> _O QUE FAZER_
• 1. No texto sobre Maria Madalena, que atriz a interpretou no filme de Mel Gibson?
• 2. Indique se cada afirmação concorda com o texto sobre Maria Madalena e cite as palavras do texto que o decidem. (a) Quem escreve leu uma obra de E. P. Sanders intitulada "A Verdadeira História de Jesus". (b) Segundo a passagem citada, Maria Madalena tinha filhos. (c) O filme de Mel Gibson é apresentado como controverso.
• 3. Prossiga o texto sobre Maria Madalena a partir da última frase apresentada.

MARIA MADALENA NUM APARTAMENTO COM VISTA PARA CENTRAL PARK

Abril 09, 2011

J.J. Faria Santos

Durante muito tempo, embalado pela conveniente ignorância, tive da personagem Maria Madalena a imagem comum: uma bela mulher de má reputação. Monica Bellucci, que a interpretou no controverso filme de Mel Gibson, encarnou-a na perfeição, fazendo uma síntese profícua entre a voluptuosidade sensual e uma certa aura maternal, que a afastava da degradação do estatuto de corpo público.

A dada altura, lendo uma celebrada obra de E. P. Sanders, "A Verdadeira História de Jesus",  deparei com a seguinte passagem: "Maria Madalena também é uma figura imensamente atraente para as pessoas, que imaginaram todo o tipo de coisas sobre ela: ela teria sido uma prostituta, muito bonita, apaixonada por Jesus, e que fugiu para França à espera de um filho dele. Tanto quanto sabemos, a partir das nossas fontes, ela tinha oitenta e seis anos, não tinha filhos e cultivava instintos maternos para com jovens desalinhados".

> _MATERIAL FORNECIDO_
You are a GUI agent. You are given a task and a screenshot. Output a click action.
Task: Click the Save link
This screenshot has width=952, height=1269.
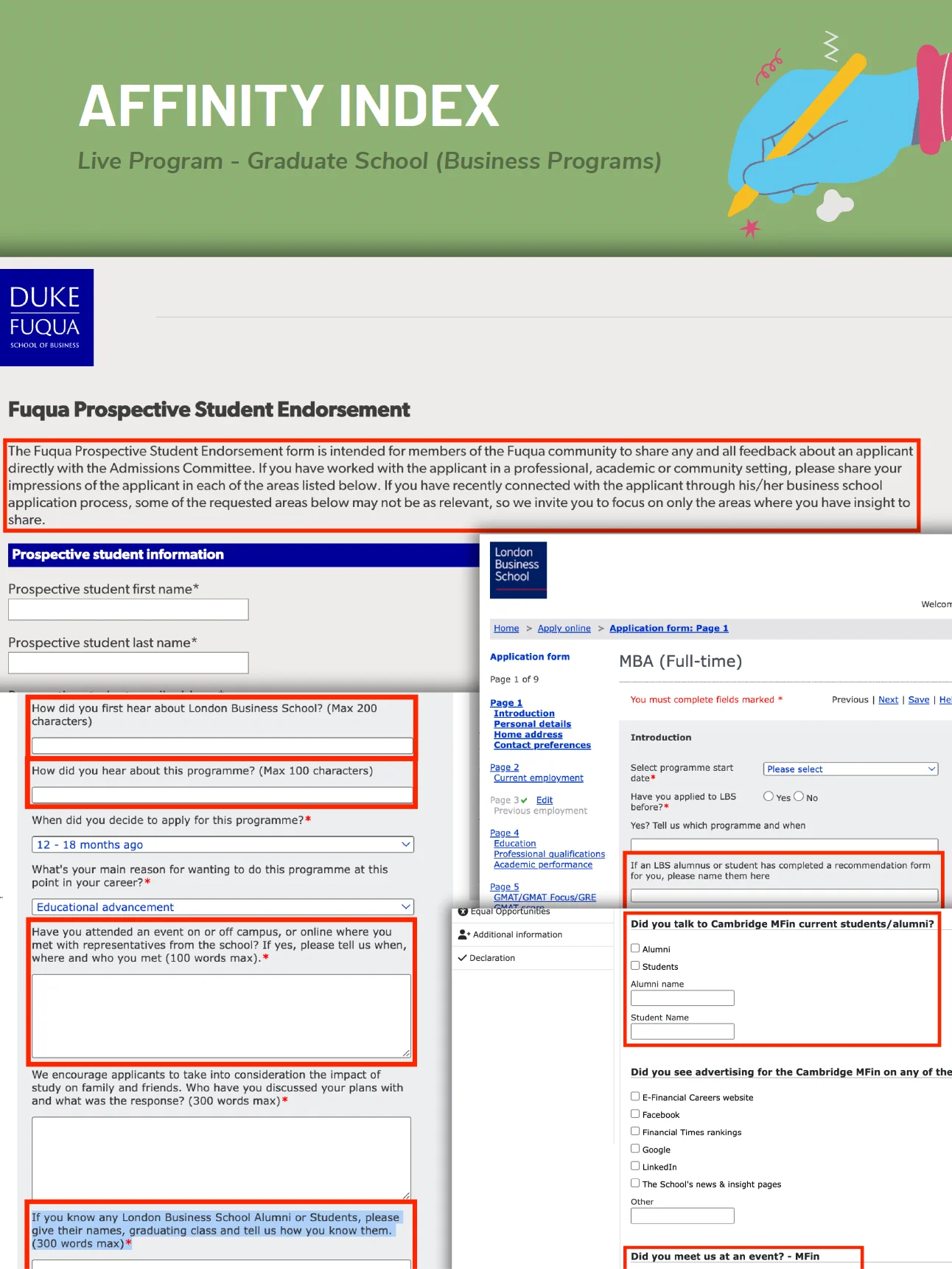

> _RESPOSTAS DO EXERCÍCIO_
• 1. Monica Bellucci.

• 2.
(a) Sim: «lendo uma celebrada obra de E. P. Sanders, "A Verdadeira História de Jesus"».
(b) Não: «não tinha filhos».
(c) Sim: «no controverso filme de Mel Gibson».

• 3.
Num ápice, ruiu assim um perfil consensual, laboriosamente construído. Inesperadamente, simpatizei de imediato com esta anciã protectora de rebeldes. No meu espírito começou a desenhar-se uma figura seca de carnes, postura erecta, de língua afiada e intolerante com os intolerantes. Mais recentemente, fazendo um rápido casting, achei que lhe assentava bem o rosto de Lauren Bacall. A mesma Bacall que, entrevistada na Vanity Fair de Março, mostra o vigor dos seus 86 anos (precisamente!), referindo-se à sua fractura na anca, que lhe prejudica a locomoção, como uma "fucking fracture". Uma criatura escassa de civismo, e que quase a derrubou à entrada do consultório médico, é mimoseada com epítetos como "son of a bitch", "fucking ape" e "big horse of a man". Enquanto narrava estas peripécias, estendia ao entrevistador uma caixa de chocolates. Esta é a mulher que acha que o mais importante é o carácter, que se tem de ser inconsciente para se conseguir ser feliz, e que admite que a paciência não é o seu ponto forte.

Maria Madalena, em versão estrela de cinema, vive num apartamento algures no Manhattan's Upper West Side, com enormes janelas com vista para Central Park.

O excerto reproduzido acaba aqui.